Accompagnée au piano par Jan Philip Schulze, la soprano d’origine munichoise chante le dépit amoureux, la mort, la trahison, avec une légèreté et un humour qui n’ont d’égal que le plaisir de la découverte de grands oubliés de l’histoire. Ainsi Bruno Walter, connu pour ses interprétations inoubliables des symphonies de Mahler, mais ignoré en tant que compositeur  ; Georg Kreisler, chansonnier dans la pure tradition du cabaret berlinois  ; Joseph Marx, chef de file de la musique tonale autrichienne dans les années 1930, dont la musique célèbre la nature et le rêve, à l’instar de son lied Und Gestern hat er mir Rosen gebracht, au lyrisme délicat, et où le piano enveloppe littéralement le chant.
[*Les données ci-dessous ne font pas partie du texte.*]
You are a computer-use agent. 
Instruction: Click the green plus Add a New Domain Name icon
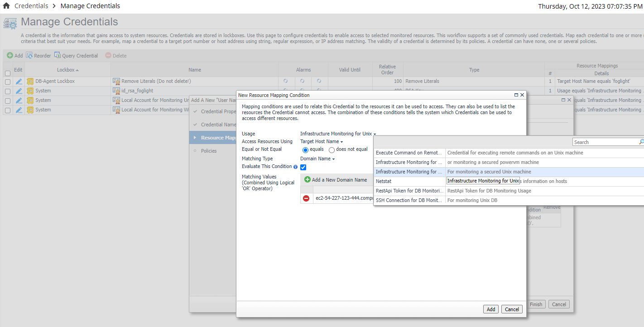(x=308, y=180)
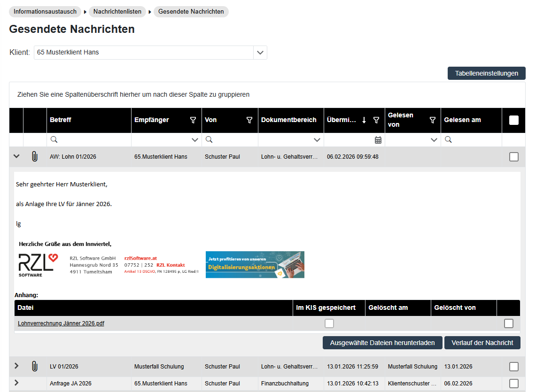Go to Nachrichtenlisten breadcrumb
This screenshot has width=536, height=392.
pos(117,11)
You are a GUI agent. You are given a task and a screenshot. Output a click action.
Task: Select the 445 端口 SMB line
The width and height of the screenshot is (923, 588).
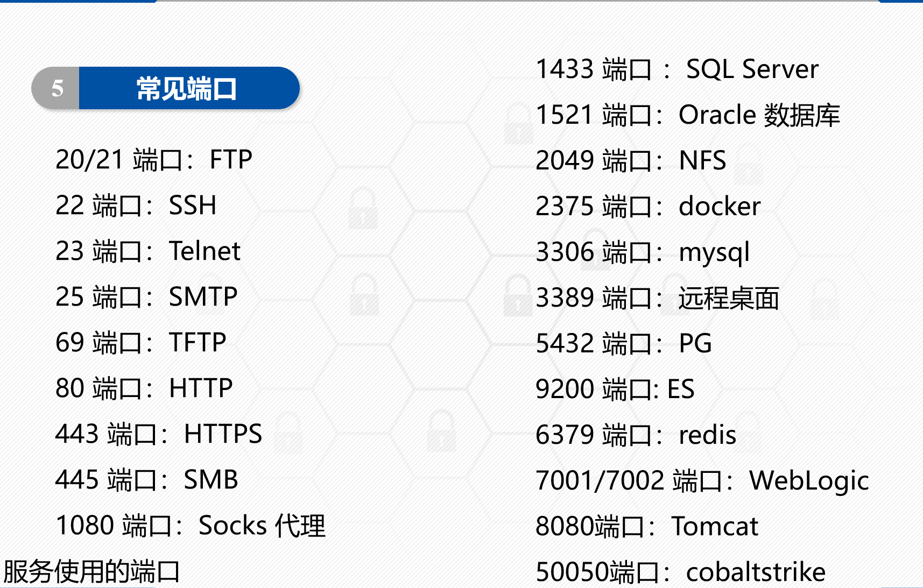click(147, 480)
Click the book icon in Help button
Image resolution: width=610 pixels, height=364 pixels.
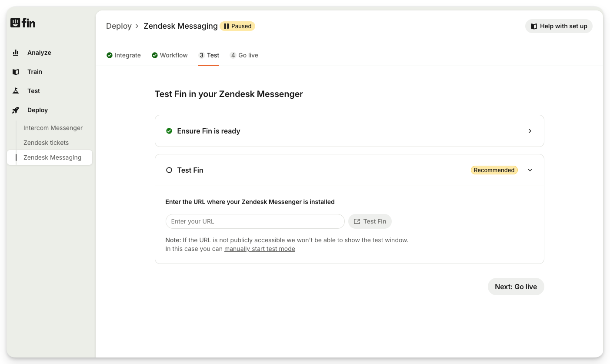(534, 26)
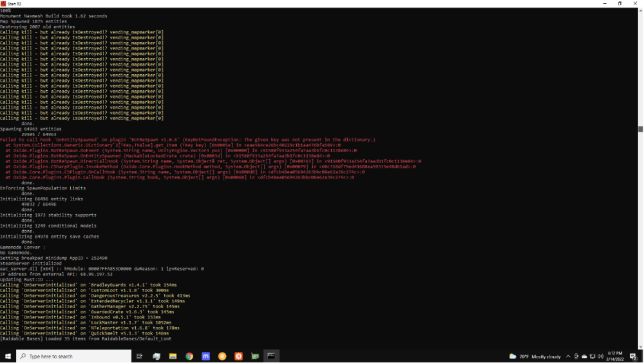644x363 pixels.
Task: Open the volume control in system tray
Action: pyautogui.click(x=600, y=356)
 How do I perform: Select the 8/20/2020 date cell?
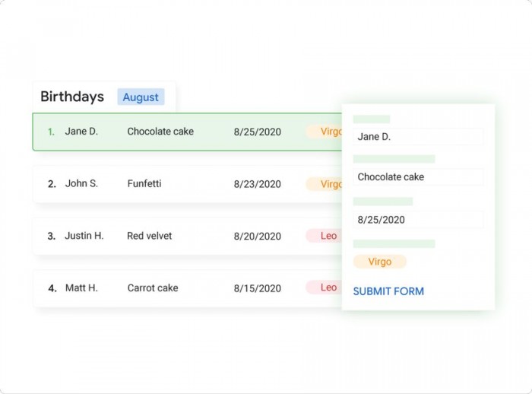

Que ce soit dans les pièces classiques (Die Männer sind méchant !, de Schubert) ou plus contemporaines, Katharina Ruckgaber montre toute l’étendue de son registre vocal et son art de la théâtralité.

Dans des tons différents  : léger (Mach’s Dir bequem, Lotte, de Kreisler)  ; espiègle (Mahnung, d’Arnold Schönberg)  ; fantastique et sensuel (Begegnung, de Hugo Wolf)  ; crépusculaire et apaisant (Geflüster der Nacht, d’Alexander von Zemlinsky). Sans oublier Sequenza III, de Berio, où sa plasticité vocale, étonnante, alternant parlé-chanté, rires, hauteurs de tons, intensités expressives, élans poétiques, ne finit pas d’impressionner.

  • Katharina Ruckgaber, Jan Philip Schulze (p.), Love and let die, 1 Cd Solo Music, 19 euros.